Subrogation Recovery Calculator
Estimate your net subrogation recovery after attorney fees, investigation costs, and made-whole doctrine adjustments.
Formulas Used
1. Total Insured Damages = Loss Paid + Deductible
2. Fault-Adjusted Ceiling = Total Insured Damages × (Comparative Fault % ÷ 100)
3. Capped Gross Recovery = min(Gross Recovery, Fault-Adjusted Ceiling)
4. Attorney Fee = Capped Gross Recovery × (Attorney Fee % ÷ 100)
5. Net Recovery Pool = Capped Gross Recovery − Attorney Fee − Investigation Costs
6. Insurer Share Ratio = Loss Paid ÷ Total Insured Damages
7. Net Insurer Recovery = Net Recovery Pool × Insurer Share Ratio (Made-Whole Doctrine)
8. Net Insured Recovery = Net Recovery Pool × (Deductible ÷ Total Insured Damages)
9. Recovery Ratio = Net Insurer Recovery ÷ Loss Paid × 100
10. Subrogation Efficiency = Net Recovery Pool ÷ Capped Gross Recovery × 100
Assumptions & References
- The Made-Whole Doctrine requires the insured to be fully compensated before the insurer recovers; net pool is prorated by each party's share of total damages (ISO/NAIC standard practice).
- Comparative fault caps the maximum recoverable amount proportional to the third party's degree of fault (Restatement (Third) of Torts § 7).
- Attorney fees are applied to the capped gross recovery before costs are deducted, consistent with contingency-fee arrangements.
- Investigation and litigation costs are deducted from gross recovery before allocation (NAIC Subrogation Handbook, 2022).

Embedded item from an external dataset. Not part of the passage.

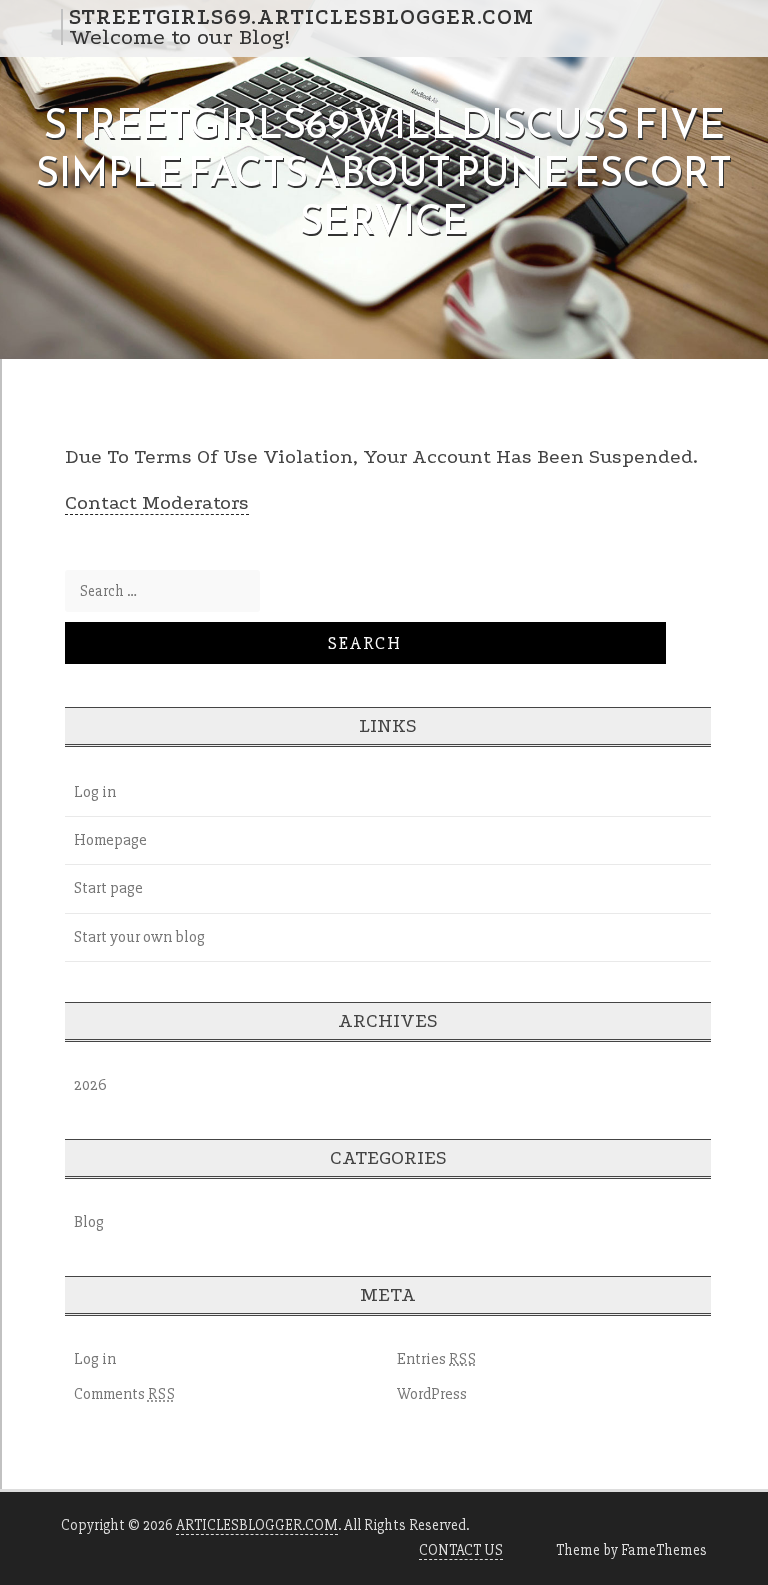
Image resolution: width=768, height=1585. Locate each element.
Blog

- If the net recovery pool is negative, subrogation pursuit is economically inadvisable without other strategic considerations.
- This calculator does not account for state-specific anti-subrogation rules, ERISA preemption, or workers' compensation liens.
- Results are estimates only and should be reviewed by a licensed subrogation professional or attorney.